Exercise data →
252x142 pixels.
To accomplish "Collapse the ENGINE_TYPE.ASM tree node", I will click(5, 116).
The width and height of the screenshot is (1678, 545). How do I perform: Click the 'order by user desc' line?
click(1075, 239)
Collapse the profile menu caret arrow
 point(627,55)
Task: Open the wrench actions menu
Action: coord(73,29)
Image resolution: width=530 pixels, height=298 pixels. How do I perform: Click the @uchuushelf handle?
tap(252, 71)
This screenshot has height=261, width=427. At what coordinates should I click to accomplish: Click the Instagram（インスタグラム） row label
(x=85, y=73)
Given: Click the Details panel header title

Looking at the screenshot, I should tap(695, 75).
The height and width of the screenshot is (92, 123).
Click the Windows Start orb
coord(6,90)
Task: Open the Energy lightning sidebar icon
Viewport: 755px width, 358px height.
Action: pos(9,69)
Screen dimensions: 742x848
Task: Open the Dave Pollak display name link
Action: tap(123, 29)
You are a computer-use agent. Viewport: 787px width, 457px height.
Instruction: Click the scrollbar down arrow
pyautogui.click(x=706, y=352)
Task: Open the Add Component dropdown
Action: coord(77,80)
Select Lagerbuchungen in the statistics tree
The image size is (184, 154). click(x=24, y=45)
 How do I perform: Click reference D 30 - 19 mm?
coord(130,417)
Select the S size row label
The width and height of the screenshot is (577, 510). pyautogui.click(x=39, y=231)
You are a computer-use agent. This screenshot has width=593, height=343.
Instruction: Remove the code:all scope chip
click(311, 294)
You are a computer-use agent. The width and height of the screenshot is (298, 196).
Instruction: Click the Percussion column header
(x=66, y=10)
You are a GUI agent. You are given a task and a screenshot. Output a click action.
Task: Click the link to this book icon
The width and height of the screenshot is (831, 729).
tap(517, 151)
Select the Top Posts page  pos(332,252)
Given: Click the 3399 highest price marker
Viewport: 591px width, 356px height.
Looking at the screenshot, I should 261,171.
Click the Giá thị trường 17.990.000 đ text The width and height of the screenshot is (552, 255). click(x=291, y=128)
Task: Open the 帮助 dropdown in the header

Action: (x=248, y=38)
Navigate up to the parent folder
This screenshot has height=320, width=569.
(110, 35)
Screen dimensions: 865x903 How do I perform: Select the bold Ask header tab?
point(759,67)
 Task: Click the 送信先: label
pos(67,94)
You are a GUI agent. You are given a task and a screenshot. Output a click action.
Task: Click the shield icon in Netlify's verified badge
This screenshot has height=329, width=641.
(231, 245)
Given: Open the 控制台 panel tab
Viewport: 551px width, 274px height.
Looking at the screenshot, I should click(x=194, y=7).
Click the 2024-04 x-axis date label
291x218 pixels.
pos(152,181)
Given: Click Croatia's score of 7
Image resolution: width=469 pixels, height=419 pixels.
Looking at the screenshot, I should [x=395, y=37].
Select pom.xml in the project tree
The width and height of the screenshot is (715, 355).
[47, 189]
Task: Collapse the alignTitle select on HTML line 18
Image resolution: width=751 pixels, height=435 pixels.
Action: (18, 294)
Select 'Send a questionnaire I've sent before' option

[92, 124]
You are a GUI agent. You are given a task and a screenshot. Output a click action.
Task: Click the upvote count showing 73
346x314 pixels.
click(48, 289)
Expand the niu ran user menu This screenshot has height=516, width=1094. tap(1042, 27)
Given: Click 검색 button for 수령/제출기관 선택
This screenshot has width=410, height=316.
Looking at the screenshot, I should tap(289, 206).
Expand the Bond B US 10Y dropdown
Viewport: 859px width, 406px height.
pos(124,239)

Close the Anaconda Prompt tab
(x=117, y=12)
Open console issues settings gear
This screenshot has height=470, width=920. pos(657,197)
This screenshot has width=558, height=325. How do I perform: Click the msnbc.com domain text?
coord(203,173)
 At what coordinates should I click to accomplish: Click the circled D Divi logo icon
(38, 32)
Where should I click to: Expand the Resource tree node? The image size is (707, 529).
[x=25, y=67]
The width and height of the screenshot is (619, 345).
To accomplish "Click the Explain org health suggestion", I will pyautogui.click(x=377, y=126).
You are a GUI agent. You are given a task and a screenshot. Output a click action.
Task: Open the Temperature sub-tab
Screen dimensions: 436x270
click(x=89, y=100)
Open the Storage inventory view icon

Instructions to follow →
I'd like every record written out exactly as given.

Finished exercise →
252x142 pixels.
To accomplish "Collapse the ENGINE_TYPE.ASM tree node", I will click(5, 116).
The width and height of the screenshot is (1678, 545). How do I perform: Click the 'order by user desc' line?
click(1075, 239)
Collapse the profile menu caret arrow
 point(627,55)
Task: Open the wrench actions menu
Action: coord(73,29)
Image resolution: width=530 pixels, height=298 pixels. How do I perform: Click the @uchuushelf handle?
tap(252, 71)
This screenshot has height=261, width=427. At what coordinates should I click to accomplish: Click the Instagram（インスタグラム） row label
(x=85, y=73)
Given: Click the Details panel header title

Looking at the screenshot, I should tap(695, 75).
The height and width of the screenshot is (92, 123).
Click the Windows Start orb
coord(6,90)
Task: Open the Energy lightning sidebar icon
Viewport: 755px width, 358px height.
Action: pos(9,69)
Screen dimensions: 742x848
Task: Open the Dave Pollak display name link
Action: tap(123, 29)
You are a computer-use agent. Viewport: 787px width, 457px height.
Instruction: Click the scrollbar down arrow
pyautogui.click(x=706, y=352)
Task: Open the Add Component dropdown
Action: coord(77,80)
Select Lagerbuchungen in the statistics tree
The image size is (184, 154). click(x=24, y=45)
 How do I perform: Click reference D 30 - 19 mm?
coord(130,417)
Select the S size row label
The width and height of the screenshot is (577, 510). pyautogui.click(x=39, y=231)
You are a computer-use agent. This screenshot has width=593, height=343.
Instruction: Remove the code:all scope chip
click(311, 294)
You are a computer-use agent. The width and height of the screenshot is (298, 196).
Instruction: Click the Percussion column header
(x=66, y=10)
You are a GUI agent. You are given a task and a screenshot. Output a click action.
Task: Click the link to this book icon
The width and height of the screenshot is (831, 729).
tap(517, 151)
Select the Top Posts page  pos(332,252)
Given: Click the 3399 highest price marker
Viewport: 591px width, 356px height.
Looking at the screenshot, I should 261,171.
Click the Giá thị trường 17.990.000 đ text The width and height of the screenshot is (552, 255). click(x=291, y=128)
Task: Open the 帮助 dropdown in the header

Action: (x=248, y=38)
Navigate up to the parent folder
This screenshot has height=320, width=569.
(110, 35)
Screen dimensions: 865x903 How do I perform: Select the bold Ask header tab?
point(759,67)
 Task: Click the 送信先: label
pos(67,94)
You are a GUI agent. You are given a task and a screenshot. Output a click action.
Task: Click the shield icon in Netlify's verified badge
This screenshot has height=329, width=641.
(231, 245)
Given: Open the 控制台 panel tab
Viewport: 551px width, 274px height.
Looking at the screenshot, I should click(x=194, y=7).
Click the 2024-04 x-axis date label
291x218 pixels.
pos(152,181)
Given: Click Croatia's score of 7
Image resolution: width=469 pixels, height=419 pixels.
Looking at the screenshot, I should [x=395, y=37].
Select pom.xml in the project tree
The width and height of the screenshot is (715, 355).
[47, 189]
Task: Collapse the alignTitle select on HTML line 18
Image resolution: width=751 pixels, height=435 pixels.
Action: (18, 294)
Select 'Send a questionnaire I've sent before' option

[92, 124]
You are a GUI agent. You are given a task and a screenshot. Output a click action.
Task: Click the upvote count showing 73
346x314 pixels.
click(48, 289)
Expand the niu ran user menu This screenshot has height=516, width=1094. tap(1042, 27)
Given: Click 검색 button for 수령/제출기관 선택
This screenshot has width=410, height=316.
Looking at the screenshot, I should tap(289, 206).
Expand the Bond B US 10Y dropdown
Viewport: 859px width, 406px height.
pos(124,239)

Close the Anaconda Prompt tab
(x=117, y=12)
Open console issues settings gear
This screenshot has height=470, width=920. pos(657,197)
This screenshot has width=558, height=325. How do I perform: Click the msnbc.com domain text?
coord(203,173)
 At what coordinates should I click to accomplish: Click the circled D Divi logo icon
(38, 32)
Where should I click to: Expand the Resource tree node? The image size is (707, 529).
[x=25, y=67]
The width and height of the screenshot is (619, 345).
To accomplish "Click the Explain org health suggestion", I will pyautogui.click(x=377, y=126).
You are a GUI agent. You are given a task and a screenshot. Output a click action.
Task: Open the Temperature sub-tab
Screen dimensions: 436x270
click(x=89, y=100)
Open the Storage inventory view icon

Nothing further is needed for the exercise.